Tras los años marcados por la pandemia y el conflicto iniciado el 7 de octubre de 2023, el turismo relacionado con Tierra Santa comienza a mostrar señales de recuperación turística.
El Ministerio de Turismo de Israel calificó el 2025 como un año de inflexión, con 1,3 millones de llegadas internacionales. Aunque la cifra está lejos de los niveles de otros años previos a 2020, este cambio supone ahora un avance.
Solo de Estados Unidos viajaron unas 400.000 personas, país al que sigue Francia y Reino Unido. Cada turista gastó más dinero, con un promedio de 1.600 dólares, frente a los 1.400 del año anterior, sin contar el coste de los vuelos. Sin embargo, las estancias fueron más cortas: una media de nueve noches, frente a las 11 de 2024.
Según han informado las autoridades, este repunte gradual se podría deber a dos factores: por un lado, el restablecimiento de las conexiones aéreas y, por otro, parece que se está perdiendo el miedo por parte de los peregrinos a regresar a Tierra Santa, a pesar de que todavía no se ha logrado la paz en la región.
Una encuesta oficial reveló que el 88 % de los visitantes se declaró satisfecho con su experiencia y que el 83 % lo recomendaría como destino.
Está claro que la gran mayoría de las visitas se debe al gran atractivo espiritual de la zona, lo que convierte, por ejemplo, Jerusalén en una de los destinos religiosos más cotizados del mundo.
La ciudad es sagrada para judíos, cristianos y musulmanes, lo que atrae a millones de peregrinos cada año. Allí se encuentran lugares clave como el Santo Sepulcro, el Muro de las Lamentaciones y la Explanada de las Mezquitas.

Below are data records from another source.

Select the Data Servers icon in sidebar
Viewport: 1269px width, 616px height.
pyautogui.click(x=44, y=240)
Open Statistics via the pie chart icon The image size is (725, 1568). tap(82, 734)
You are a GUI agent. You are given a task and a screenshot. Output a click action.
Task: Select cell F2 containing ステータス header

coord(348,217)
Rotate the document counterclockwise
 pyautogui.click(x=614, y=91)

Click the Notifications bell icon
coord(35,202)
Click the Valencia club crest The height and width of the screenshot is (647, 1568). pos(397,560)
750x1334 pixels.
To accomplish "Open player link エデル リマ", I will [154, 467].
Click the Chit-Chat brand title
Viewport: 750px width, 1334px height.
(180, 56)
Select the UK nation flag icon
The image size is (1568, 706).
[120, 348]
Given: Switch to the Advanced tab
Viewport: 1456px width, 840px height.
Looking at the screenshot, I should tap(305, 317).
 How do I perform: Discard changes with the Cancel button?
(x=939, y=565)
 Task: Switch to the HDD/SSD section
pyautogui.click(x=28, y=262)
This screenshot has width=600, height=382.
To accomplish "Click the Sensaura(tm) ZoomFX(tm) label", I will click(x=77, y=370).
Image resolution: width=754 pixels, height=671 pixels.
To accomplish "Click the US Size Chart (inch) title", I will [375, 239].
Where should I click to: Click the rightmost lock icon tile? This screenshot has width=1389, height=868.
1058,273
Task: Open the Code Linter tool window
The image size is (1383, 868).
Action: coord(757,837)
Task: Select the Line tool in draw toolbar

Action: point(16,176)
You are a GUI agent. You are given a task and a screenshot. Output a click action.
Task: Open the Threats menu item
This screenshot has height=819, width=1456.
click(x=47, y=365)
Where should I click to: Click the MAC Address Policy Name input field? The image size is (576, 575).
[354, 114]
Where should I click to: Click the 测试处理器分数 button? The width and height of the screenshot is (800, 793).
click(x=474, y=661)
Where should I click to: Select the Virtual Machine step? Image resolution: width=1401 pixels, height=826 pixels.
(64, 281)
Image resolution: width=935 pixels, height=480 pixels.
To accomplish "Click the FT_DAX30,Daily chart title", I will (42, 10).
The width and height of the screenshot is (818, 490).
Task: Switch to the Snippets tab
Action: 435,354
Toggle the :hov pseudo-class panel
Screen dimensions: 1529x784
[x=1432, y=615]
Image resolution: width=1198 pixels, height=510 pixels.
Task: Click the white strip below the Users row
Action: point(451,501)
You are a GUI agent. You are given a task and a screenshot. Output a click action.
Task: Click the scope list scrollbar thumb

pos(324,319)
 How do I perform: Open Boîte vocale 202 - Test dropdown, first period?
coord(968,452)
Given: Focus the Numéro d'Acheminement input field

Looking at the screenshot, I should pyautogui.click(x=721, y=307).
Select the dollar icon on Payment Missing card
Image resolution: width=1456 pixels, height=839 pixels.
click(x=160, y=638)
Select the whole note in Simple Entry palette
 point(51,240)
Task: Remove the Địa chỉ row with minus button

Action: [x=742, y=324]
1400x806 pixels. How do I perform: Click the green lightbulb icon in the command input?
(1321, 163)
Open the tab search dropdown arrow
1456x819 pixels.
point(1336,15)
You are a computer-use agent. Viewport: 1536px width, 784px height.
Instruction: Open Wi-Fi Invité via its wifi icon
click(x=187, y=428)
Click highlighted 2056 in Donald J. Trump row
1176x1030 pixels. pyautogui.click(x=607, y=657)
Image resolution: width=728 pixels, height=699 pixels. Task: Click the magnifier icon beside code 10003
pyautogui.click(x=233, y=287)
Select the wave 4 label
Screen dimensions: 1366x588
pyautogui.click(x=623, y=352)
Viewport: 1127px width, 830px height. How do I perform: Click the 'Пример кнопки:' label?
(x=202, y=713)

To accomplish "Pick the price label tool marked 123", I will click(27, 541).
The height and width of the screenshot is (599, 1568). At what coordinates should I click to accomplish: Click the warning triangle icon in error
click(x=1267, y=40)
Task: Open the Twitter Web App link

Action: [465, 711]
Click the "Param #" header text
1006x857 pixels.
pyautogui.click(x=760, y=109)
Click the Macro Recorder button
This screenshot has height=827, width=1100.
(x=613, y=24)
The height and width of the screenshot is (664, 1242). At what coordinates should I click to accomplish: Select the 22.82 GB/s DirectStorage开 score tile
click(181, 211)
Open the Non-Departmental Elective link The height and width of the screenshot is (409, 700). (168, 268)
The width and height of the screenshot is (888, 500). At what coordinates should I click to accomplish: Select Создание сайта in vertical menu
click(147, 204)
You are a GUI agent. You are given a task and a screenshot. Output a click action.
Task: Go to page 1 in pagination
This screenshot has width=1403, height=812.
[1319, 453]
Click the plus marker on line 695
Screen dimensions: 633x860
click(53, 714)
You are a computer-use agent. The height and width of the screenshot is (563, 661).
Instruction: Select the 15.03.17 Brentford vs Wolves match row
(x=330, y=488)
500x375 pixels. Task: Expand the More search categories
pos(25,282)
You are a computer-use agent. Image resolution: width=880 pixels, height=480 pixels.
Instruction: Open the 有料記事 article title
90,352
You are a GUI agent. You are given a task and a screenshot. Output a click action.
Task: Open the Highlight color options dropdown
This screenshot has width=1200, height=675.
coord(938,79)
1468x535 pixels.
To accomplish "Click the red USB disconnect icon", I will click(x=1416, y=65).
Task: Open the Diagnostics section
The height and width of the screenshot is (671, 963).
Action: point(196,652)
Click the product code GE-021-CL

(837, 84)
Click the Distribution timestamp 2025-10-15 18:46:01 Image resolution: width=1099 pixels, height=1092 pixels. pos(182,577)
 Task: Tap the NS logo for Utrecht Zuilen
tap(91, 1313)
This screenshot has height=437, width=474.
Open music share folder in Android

Además, el país concentra en un territorio pequeño miles de años de historia bíblica. Es el lugar donde nació y murió Jesús. Esto hace que, muchos, el viaje tiene un significado espiritual que va más allá del turismo.
Todo esto hace que el retorno de los viajeros tenga un valor que va más allá de lo económico y se interpreta como una señal de una futura estabilidad.